Published: 2026-04-24 03:15:31 |

Anthropic said on Apr 23 that Claude has “gotten worse,” but it attributes the decline not to model training—rather to three engineering mistakes in product layers affecting Claude Code. Users reported more shallow reasoning, more hallucinations, and faster token usage. Key reported causes: (1) Reasoning effort default was lowered on Mar 4 (Claude Code “high” to “medium”), intended to reduce UI latency but harming complex tasks; (2) a caching bug (Mar 26) caused frequent loss of short-term “thinking” context during long chats; (3) redundant system-prompt limits (Mar 16) mistakenly constrained outputs (25-char tool text / 100-char final reply), hurting code-evaluation quality by about 3% on Opus 4.6. Fixes: Anthropic repaired the caching issue in v2.1.116 and restored the reasoning and redundancy settings.

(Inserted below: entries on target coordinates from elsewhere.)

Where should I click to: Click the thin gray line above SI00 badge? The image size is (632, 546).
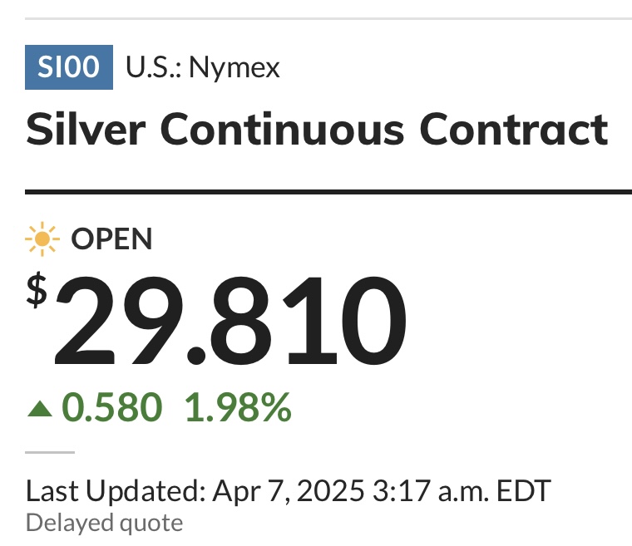point(328,18)
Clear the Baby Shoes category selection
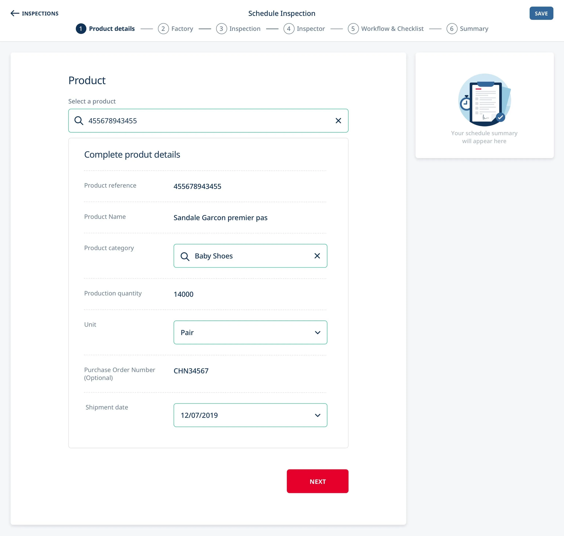The width and height of the screenshot is (564, 536). point(317,256)
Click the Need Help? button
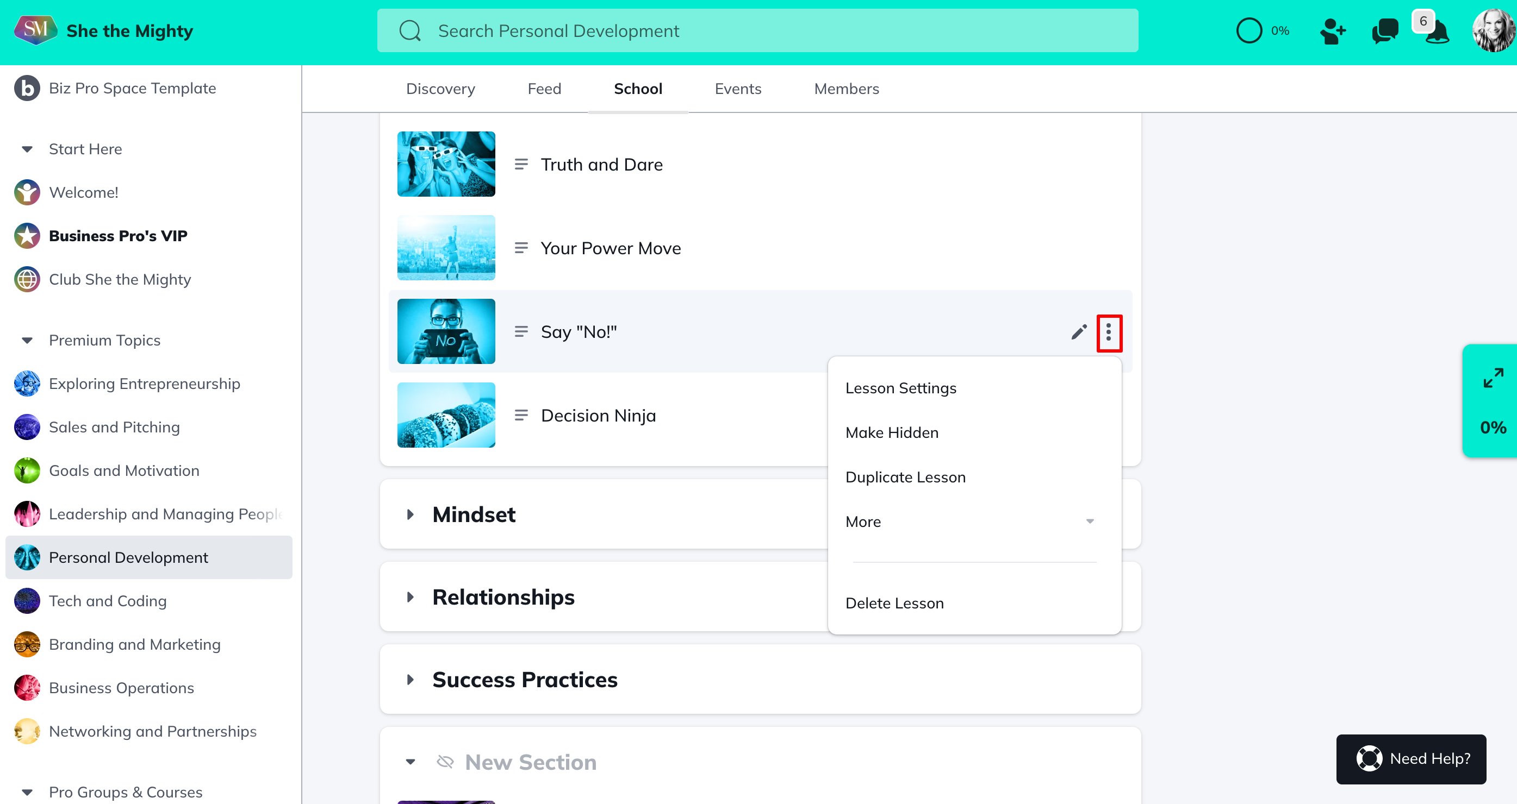The image size is (1517, 804). 1411,759
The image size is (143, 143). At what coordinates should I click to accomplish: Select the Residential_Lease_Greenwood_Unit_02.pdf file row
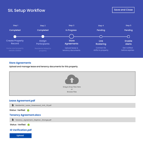point(72,105)
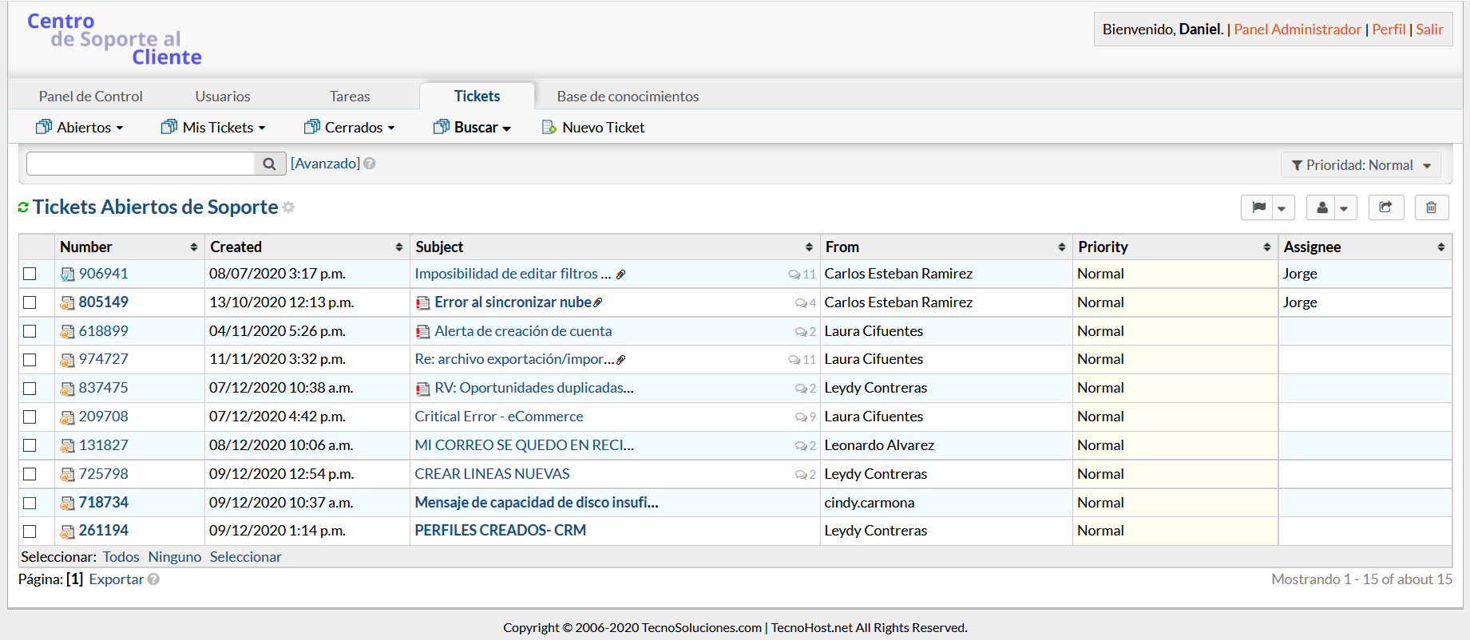Expand the Cerrados dropdown menu
The width and height of the screenshot is (1470, 640).
coord(350,128)
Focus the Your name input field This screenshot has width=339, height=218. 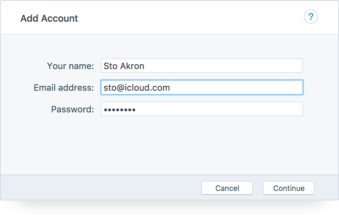[x=202, y=66]
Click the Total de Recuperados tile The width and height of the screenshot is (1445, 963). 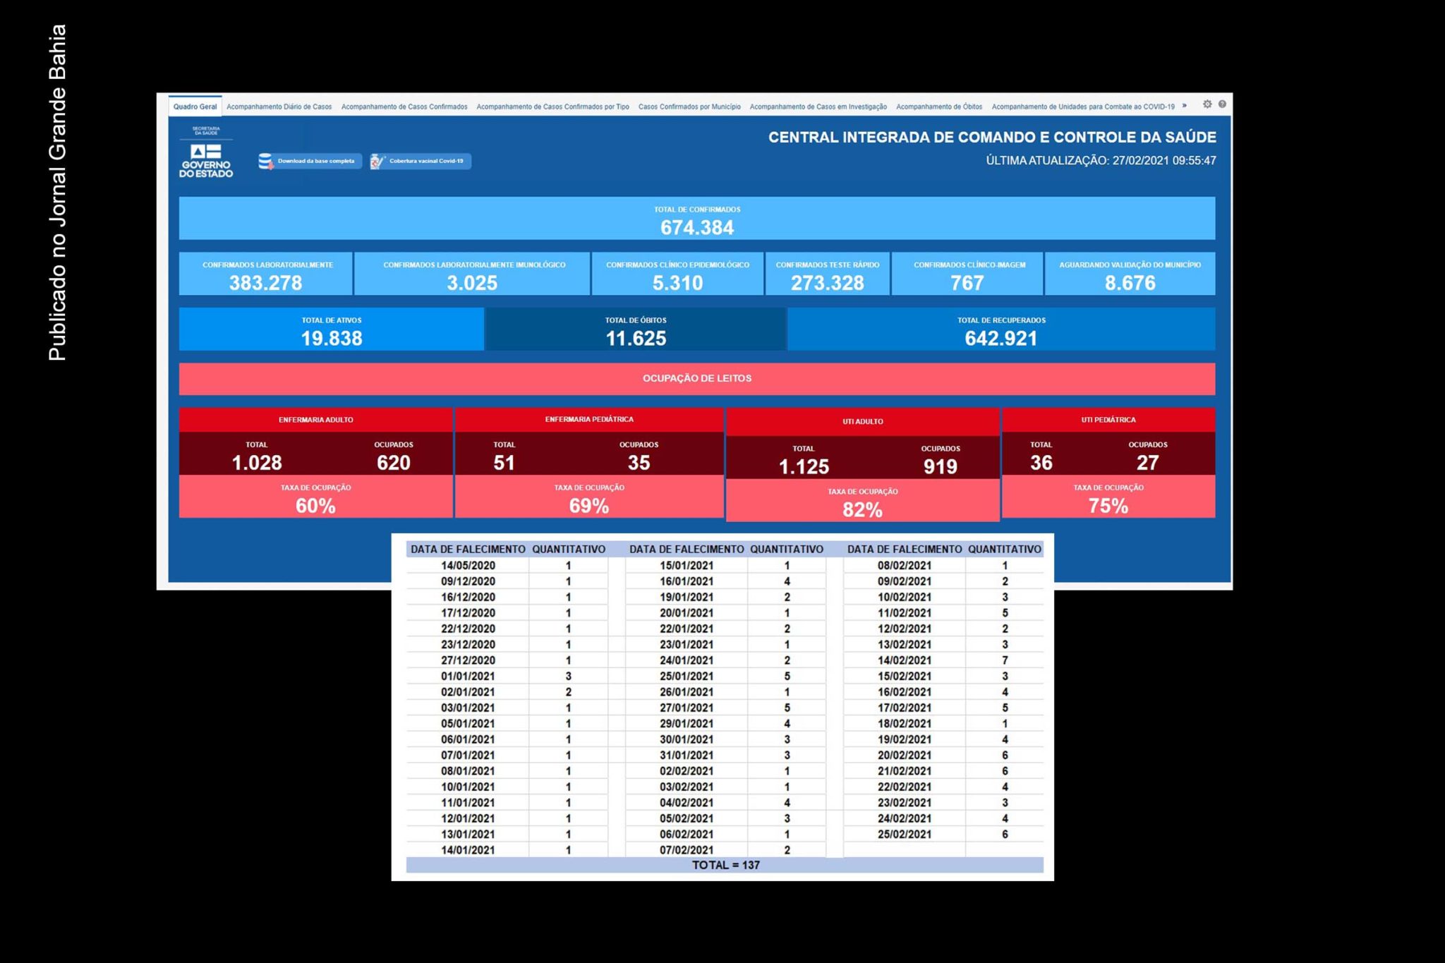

It also announced mitigation steps (more internal usage matching the public build, ablation tests for each prompt change, better audit tooling) and reset subscription usage limits for all subscribers as compensation. Third-party tests cited include BridgeMind’s accuracy drop for Claude Opus 4.6 (83.3% → 68.3%), while AMD’s Stella Laurenzo analyzed 6,852 Claude Code sessions and 230,000+ tool calls suggesting reduced inference depth—raising trust concerns around whether quality changes come from the model or from engineering configuration.

Neutral

This news is about AI product reliability (Claude Code) rather than blockchain protocol changes, so it has no direct mechanism to move major crypto fundamentals. Still, it can matter indirectly for sentiment: when high-profile AI providers acknowledge regressions and compensation, traders may briefly rotate attention among AI-adjacent risk assets, but the impact is likely limited. In the short term, expect neutral-to-mild sentiment swings because the story is transparency-focused (root-cause analysis, specific fixes in v2.1.116, and subscription resets). That reduces panic compared with “mystery degradation.” In the long term, trust issues around black-box quality—whether the model or the engineering configuration—can influence how developers and platforms plan integrations. That effect is gradual and usually not strong enough to drive a clear bullish/bearish crypto market signal. Compared with past “AI model regression” events, the market reaction tends to be more reputational than capital-market driven unless the incident intersects with regulated finance, tokenized services, or on-chain revenue systems. No such linkage appears in the article, so the net effect remains neutral for crypto traders.